Latest post of the previous page:
I live at a war veterans retirement home and each month in the on-grounds chapel there's a memorial service for resident who died the previous month. I last went to a memorial service about three years ago and heard a militarized chaplain say the deceased were going to a new commander.Hearing those words all but sickened me because in the Catholic schools my dad had put his kids into, I had been told to live a similarly submissive life. I quit religion while in college. A few days after that service I happened to meet the Home's assistant administrator and asked him if there's a service for non-believers. He very properly replied "If you want one, make the arrangements."
I briefly thought about organizing the few out-of-the-closet non-believers and the many who don't attend chapel services. Knowing that doing so would require effort and few if any would respond, I decided there are more fun-filled ways to meet non-believers here. Also, because I won't care what happens after I die, I decided "Fuck it! Let some pandering or deluded chaplain say what he will."

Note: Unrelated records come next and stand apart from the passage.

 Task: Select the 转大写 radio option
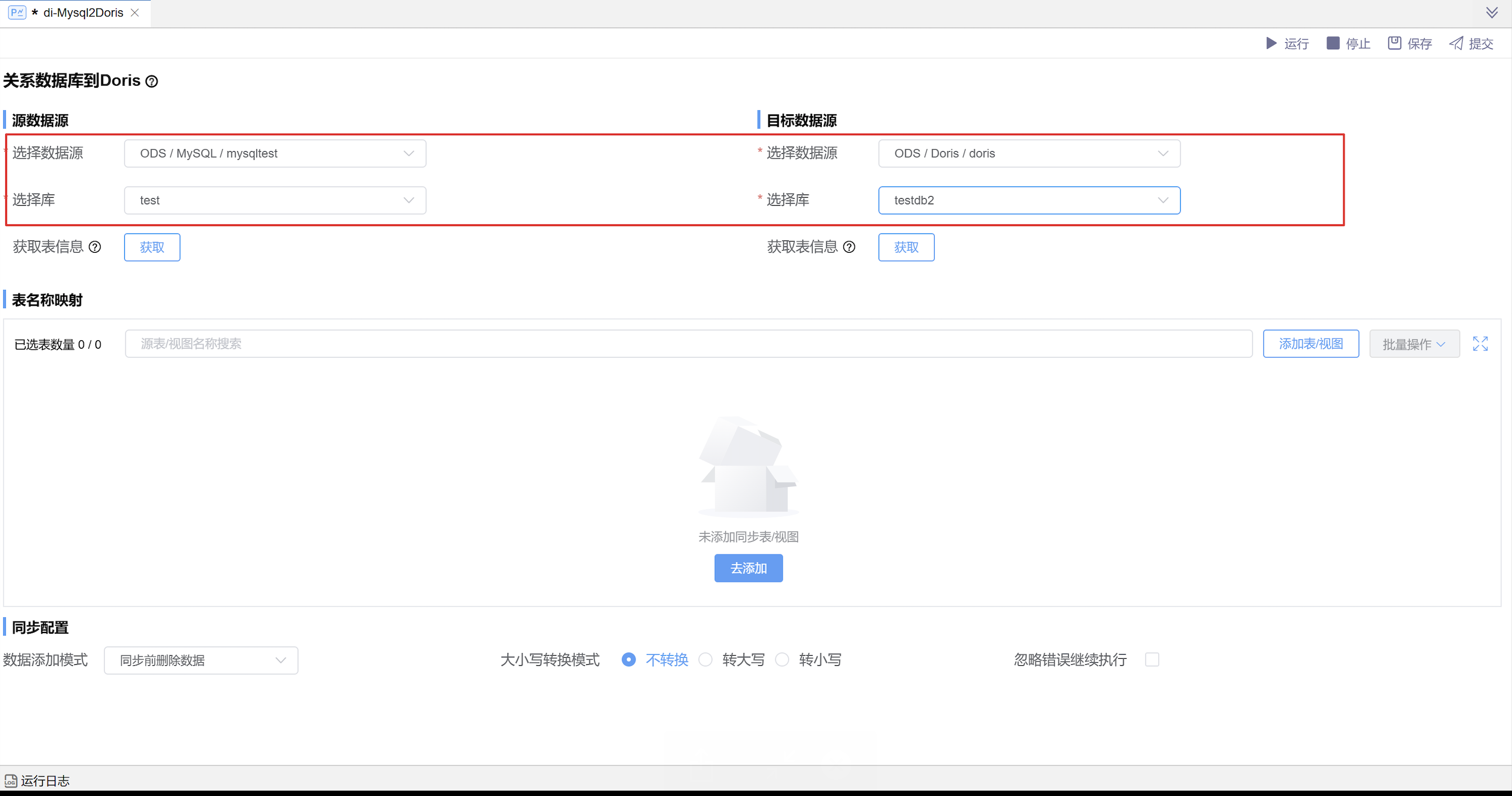[706, 660]
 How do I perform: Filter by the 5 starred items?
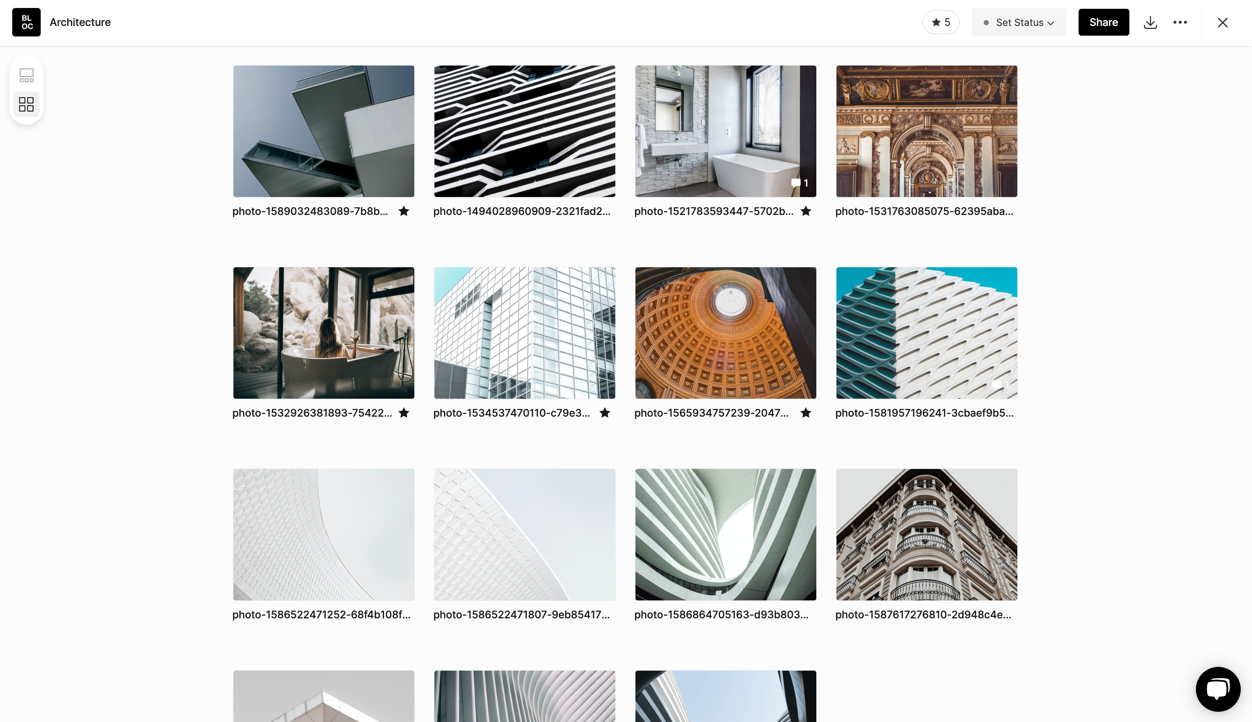tap(940, 22)
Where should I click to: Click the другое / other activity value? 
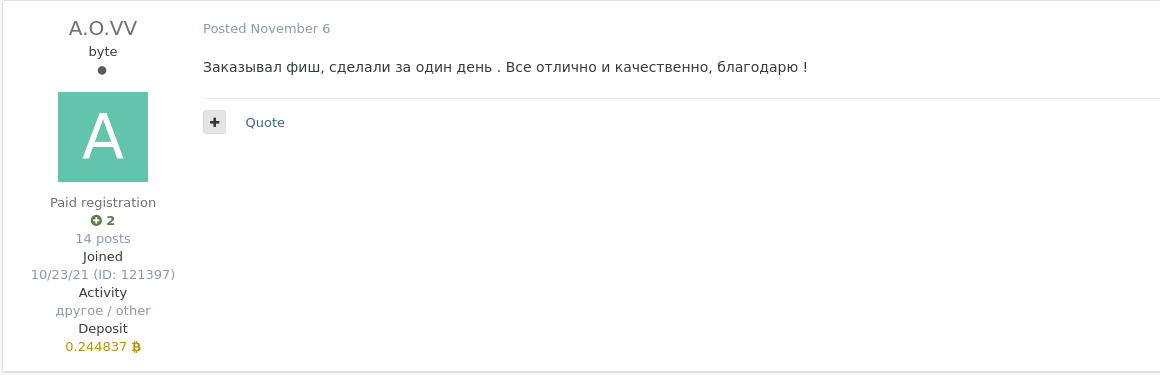coord(103,311)
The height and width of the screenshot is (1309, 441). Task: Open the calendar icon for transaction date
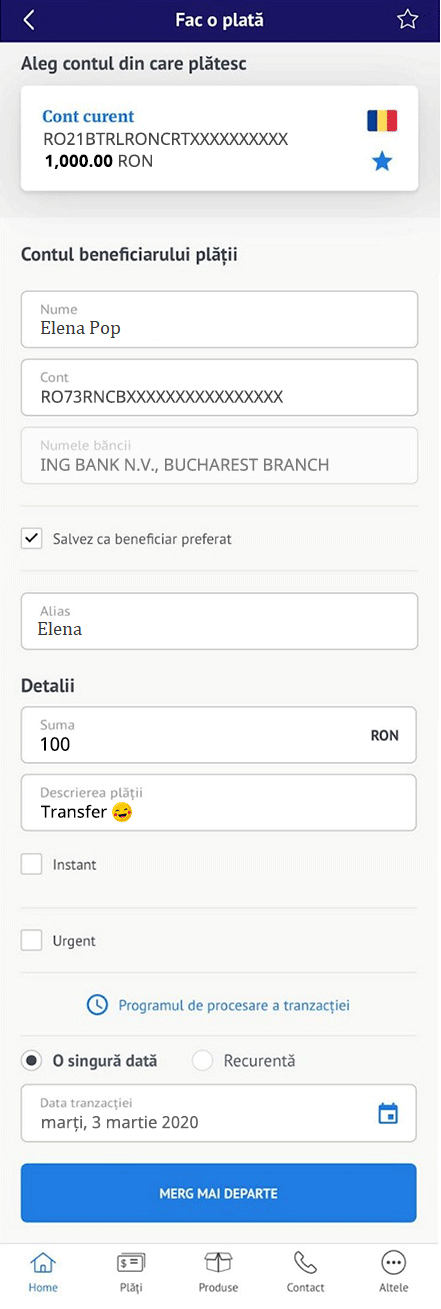coord(388,1113)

Because in about a week, five guys I knew will be memorialized, I might attend a second memorial during my 18 years here.

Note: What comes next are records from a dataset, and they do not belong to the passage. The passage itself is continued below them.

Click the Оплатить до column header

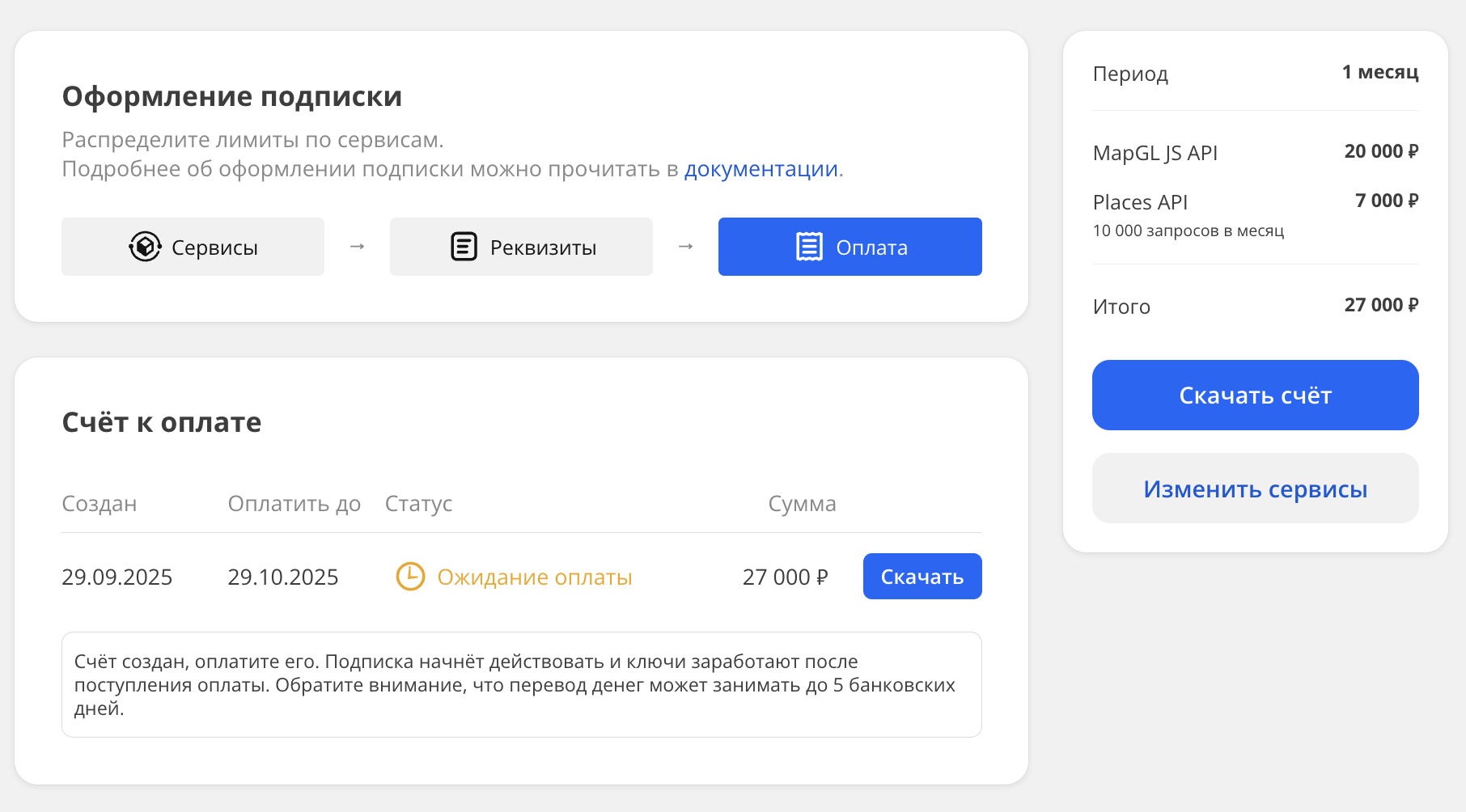click(294, 504)
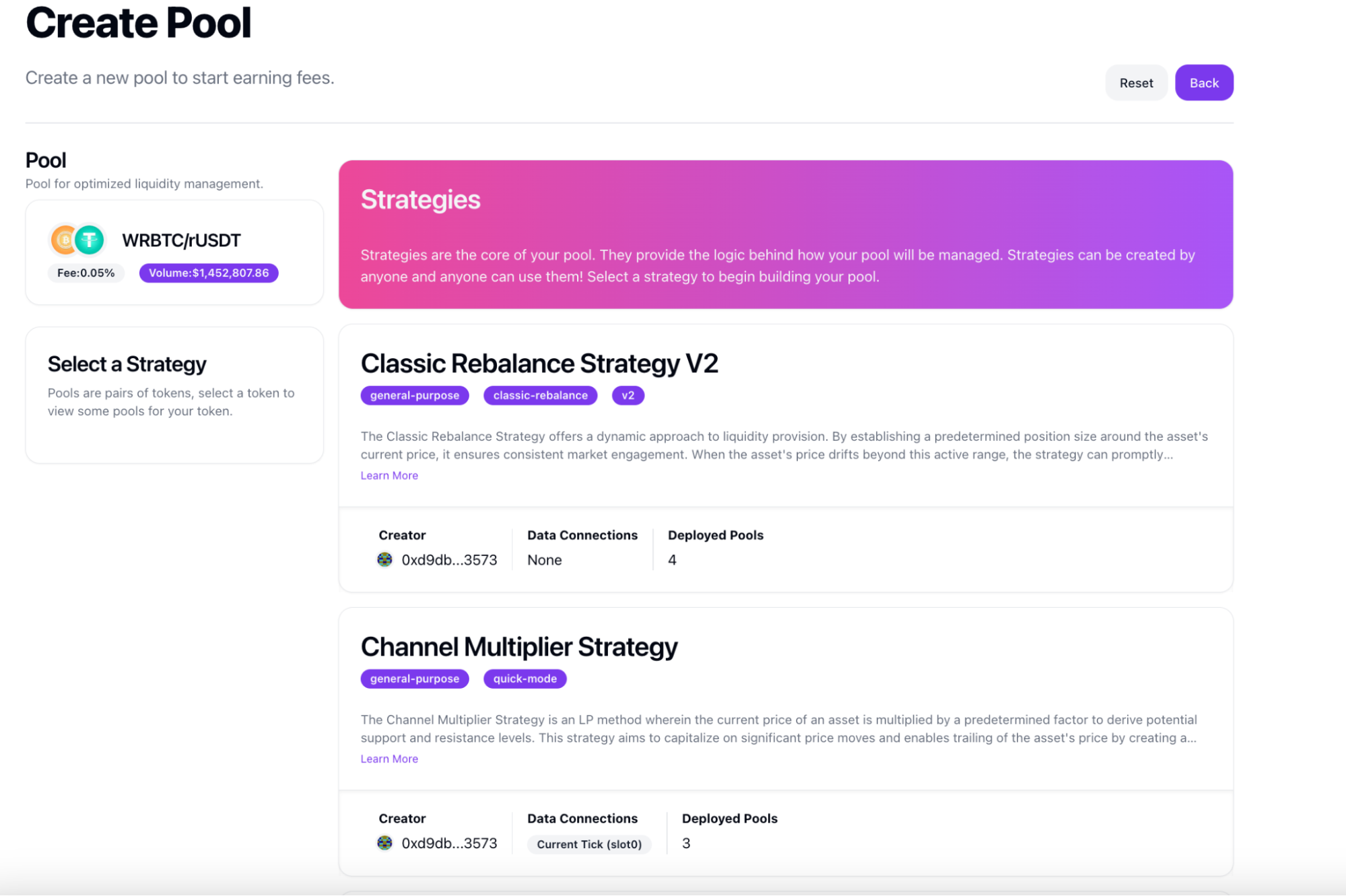Viewport: 1346px width, 896px height.
Task: Click general-purpose tag under Channel Multiplier
Action: point(414,679)
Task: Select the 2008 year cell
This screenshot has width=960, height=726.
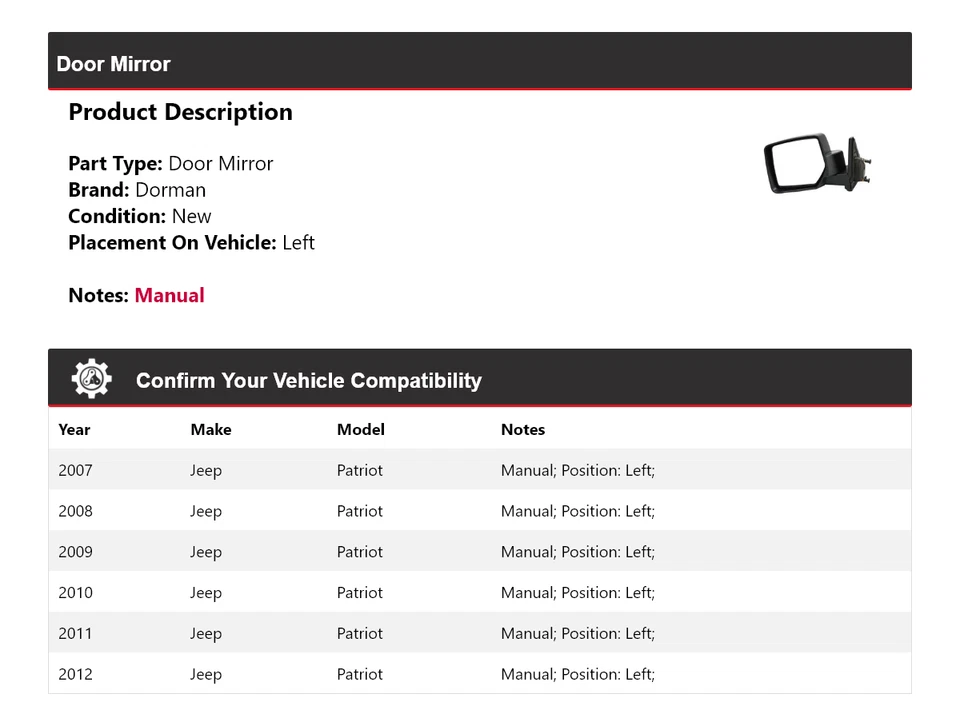Action: coord(75,511)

About ten years ago for a few weeks, I was one of a small writers group who set up a few chairs in the rear of the chapel. We read and critiqued what we had written since we had last met, put the chairs away and left. Yeah, some of us used "colorful" language in what we wrote and in what we said while there.
BTFW, no taxpayer money has been spent on the chapel. Volunteers do most of the work, and because many residents have no heirs their estates have paid all costs.